***** DATA RECORDS *****
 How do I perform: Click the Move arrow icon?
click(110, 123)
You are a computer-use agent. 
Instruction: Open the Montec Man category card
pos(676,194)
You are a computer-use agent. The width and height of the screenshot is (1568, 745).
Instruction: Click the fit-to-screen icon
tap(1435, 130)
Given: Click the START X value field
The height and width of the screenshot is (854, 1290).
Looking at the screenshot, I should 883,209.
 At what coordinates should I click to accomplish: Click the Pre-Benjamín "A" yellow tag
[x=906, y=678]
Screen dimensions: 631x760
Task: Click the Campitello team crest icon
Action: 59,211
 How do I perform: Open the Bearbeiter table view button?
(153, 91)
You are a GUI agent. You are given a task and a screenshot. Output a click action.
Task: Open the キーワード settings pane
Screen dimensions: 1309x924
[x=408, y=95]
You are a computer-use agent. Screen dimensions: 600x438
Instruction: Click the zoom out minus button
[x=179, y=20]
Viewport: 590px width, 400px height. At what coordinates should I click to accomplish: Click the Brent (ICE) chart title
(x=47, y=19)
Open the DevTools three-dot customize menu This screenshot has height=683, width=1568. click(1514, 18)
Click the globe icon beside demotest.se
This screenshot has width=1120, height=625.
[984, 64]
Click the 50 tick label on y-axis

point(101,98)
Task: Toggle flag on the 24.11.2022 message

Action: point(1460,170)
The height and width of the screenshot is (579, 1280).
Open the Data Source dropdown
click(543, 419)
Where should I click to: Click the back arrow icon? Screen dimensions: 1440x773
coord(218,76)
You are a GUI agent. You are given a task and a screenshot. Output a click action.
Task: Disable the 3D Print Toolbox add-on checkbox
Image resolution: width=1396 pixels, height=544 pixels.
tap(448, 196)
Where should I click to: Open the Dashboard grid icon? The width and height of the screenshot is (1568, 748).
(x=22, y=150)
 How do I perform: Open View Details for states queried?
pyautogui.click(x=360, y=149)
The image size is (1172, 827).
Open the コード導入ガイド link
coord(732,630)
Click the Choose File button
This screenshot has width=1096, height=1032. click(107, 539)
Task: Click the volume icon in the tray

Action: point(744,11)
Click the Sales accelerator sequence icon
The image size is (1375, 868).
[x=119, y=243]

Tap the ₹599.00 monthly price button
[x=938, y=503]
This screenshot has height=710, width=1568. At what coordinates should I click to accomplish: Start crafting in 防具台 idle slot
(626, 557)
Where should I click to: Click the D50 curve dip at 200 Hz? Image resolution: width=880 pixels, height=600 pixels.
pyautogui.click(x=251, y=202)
*****
◆ **YOUR GOAL**
Beginning with the first line and ending with the last, restate the data word for word.

◆ **SOLUTION TO THIS PROBLEM**
 How do I perform: Click the Move arrow icon?
click(110, 123)
You are a computer-use agent. 
Instruction: Open the Montec Man category card
pos(676,194)
You are a computer-use agent. The width and height of the screenshot is (1568, 745).
Instruction: Click the fit-to-screen icon
tap(1435, 130)
Given: Click the START X value field
The height and width of the screenshot is (854, 1290).
Looking at the screenshot, I should 883,209.
 At what coordinates should I click to accomplish: Click the Pre-Benjamín "A" yellow tag
[x=906, y=678]
Screen dimensions: 631x760
Task: Click the Campitello team crest icon
Action: 59,211
 How do I perform: Open the Bearbeiter table view button?
(153, 91)
You are a GUI agent. You are given a task and a screenshot. Output a click action.
Task: Open the キーワード settings pane
Screen dimensions: 1309x924
[x=408, y=95]
You are a computer-use agent. Screen dimensions: 600x438
Instruction: Click the zoom out minus button
[x=179, y=20]
Viewport: 590px width, 400px height. At what coordinates should I click to accomplish: Click the Brent (ICE) chart title
(x=47, y=19)
Open the DevTools three-dot customize menu This screenshot has height=683, width=1568. click(1514, 18)
Click the globe icon beside demotest.se
This screenshot has width=1120, height=625.
[984, 64]
Click the 50 tick label on y-axis

point(101,98)
Task: Toggle flag on the 24.11.2022 message

Action: point(1460,170)
The height and width of the screenshot is (579, 1280).
Open the Data Source dropdown
click(543, 419)
Where should I click to: Click the back arrow icon? Screen dimensions: 1440x773
coord(218,76)
You are a GUI agent. You are given a task and a screenshot. Output a click action.
Task: Disable the 3D Print Toolbox add-on checkbox
Image resolution: width=1396 pixels, height=544 pixels.
tap(448, 196)
Where should I click to: Open the Dashboard grid icon? The width and height of the screenshot is (1568, 748).
(x=22, y=150)
 How do I perform: Open View Details for states queried?
pyautogui.click(x=360, y=149)
The image size is (1172, 827).
Open the コード導入ガイド link
coord(732,630)
Click the Choose File button
This screenshot has width=1096, height=1032. click(107, 539)
Task: Click the volume icon in the tray

Action: point(744,11)
Click the Sales accelerator sequence icon
The image size is (1375, 868).
[x=119, y=243]

Tap the ₹599.00 monthly price button
[x=938, y=503]
This screenshot has height=710, width=1568. At what coordinates should I click to accomplish: Start crafting in 防具台 idle slot
(626, 557)
Where should I click to: Click the D50 curve dip at 200 Hz? Image resolution: width=880 pixels, height=600 pixels.
pyautogui.click(x=251, y=202)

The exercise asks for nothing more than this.